Details
-
New Feature
-
Status: Open
-
Major
-
Resolution: Unresolved
-
None
-
None
Description
Currently, Hyracks only accepts jobs in the form of DAGs (i.e. no cycles) of operators. To implement any form of recursion, an "external manager" (e.g. Pregelix) must repeatedly issue Hyracks jobs until a fixed-point is reached (i.e. there are no tuples left to process). This idea scales well for implementing custom graph algorithms, but not for operational workloads that require recursion on a significantly smaller portion of a graph due to (a) the overhead of starting and stopping a Hyracks job and (b) the larger-than-necessary (in many cases) idleness of many workers, and c) the need to synchronize for each iteration. Ideally, it would be nice to have some sort of recursion built into Hyracks itself.
Unfortunately, there is a tradeoff between generalizability and efficiency here. A great first step (and one that is needed for the Graphix project) is to handle some common operations like as reachability / shortest-path in a tuple-pipelineable and partitioned-parallel manner.
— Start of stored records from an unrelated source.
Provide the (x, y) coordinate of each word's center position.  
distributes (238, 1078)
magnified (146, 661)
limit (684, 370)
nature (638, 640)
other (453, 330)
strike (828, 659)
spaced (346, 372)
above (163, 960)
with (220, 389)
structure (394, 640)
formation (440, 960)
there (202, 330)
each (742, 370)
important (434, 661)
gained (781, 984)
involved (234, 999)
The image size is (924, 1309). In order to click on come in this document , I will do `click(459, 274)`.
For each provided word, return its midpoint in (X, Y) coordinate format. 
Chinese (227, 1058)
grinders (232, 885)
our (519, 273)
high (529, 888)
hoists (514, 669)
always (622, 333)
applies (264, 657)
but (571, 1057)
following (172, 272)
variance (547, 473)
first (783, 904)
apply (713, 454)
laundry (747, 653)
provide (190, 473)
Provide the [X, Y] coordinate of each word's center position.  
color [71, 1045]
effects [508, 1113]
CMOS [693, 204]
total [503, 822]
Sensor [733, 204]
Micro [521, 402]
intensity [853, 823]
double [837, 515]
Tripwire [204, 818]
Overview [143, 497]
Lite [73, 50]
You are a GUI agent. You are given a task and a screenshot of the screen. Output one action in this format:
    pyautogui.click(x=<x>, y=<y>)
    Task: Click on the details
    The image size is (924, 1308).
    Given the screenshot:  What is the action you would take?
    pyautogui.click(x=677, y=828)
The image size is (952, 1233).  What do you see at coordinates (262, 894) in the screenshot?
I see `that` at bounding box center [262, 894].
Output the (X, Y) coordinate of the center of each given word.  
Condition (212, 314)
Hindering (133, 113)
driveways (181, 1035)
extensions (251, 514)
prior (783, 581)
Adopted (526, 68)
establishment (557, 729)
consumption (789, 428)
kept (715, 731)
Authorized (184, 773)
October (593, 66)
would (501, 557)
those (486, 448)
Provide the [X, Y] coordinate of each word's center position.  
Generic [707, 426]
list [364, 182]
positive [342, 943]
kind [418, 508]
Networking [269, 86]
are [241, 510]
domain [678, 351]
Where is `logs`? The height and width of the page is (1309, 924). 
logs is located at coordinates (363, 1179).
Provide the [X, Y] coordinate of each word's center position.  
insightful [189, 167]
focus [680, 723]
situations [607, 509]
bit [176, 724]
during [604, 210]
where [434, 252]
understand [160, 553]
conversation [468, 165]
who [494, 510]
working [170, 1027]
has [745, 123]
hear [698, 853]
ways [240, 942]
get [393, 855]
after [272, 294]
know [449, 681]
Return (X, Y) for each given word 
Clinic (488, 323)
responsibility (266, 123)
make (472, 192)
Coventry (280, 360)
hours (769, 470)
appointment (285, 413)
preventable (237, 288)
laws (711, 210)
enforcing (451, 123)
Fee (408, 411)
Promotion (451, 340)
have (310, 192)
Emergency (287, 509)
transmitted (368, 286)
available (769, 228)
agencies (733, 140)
These operations, instead of having an "external manager" handle the recursion in synchrony across workers, would be handled by Hyracks itself. Hyracks users that want to create a directed job graph with loops would then just submit a Hyracks job with a few special properties (e.g. having an operator in the job to detect when there are no more tuples in the loop).
Later down the line, if someone else decides to implement an extended version of SQL++ that has recursion, they can leverage these operators to answer the "are we at a fixed-point" question for the directed job graphs they'll generate.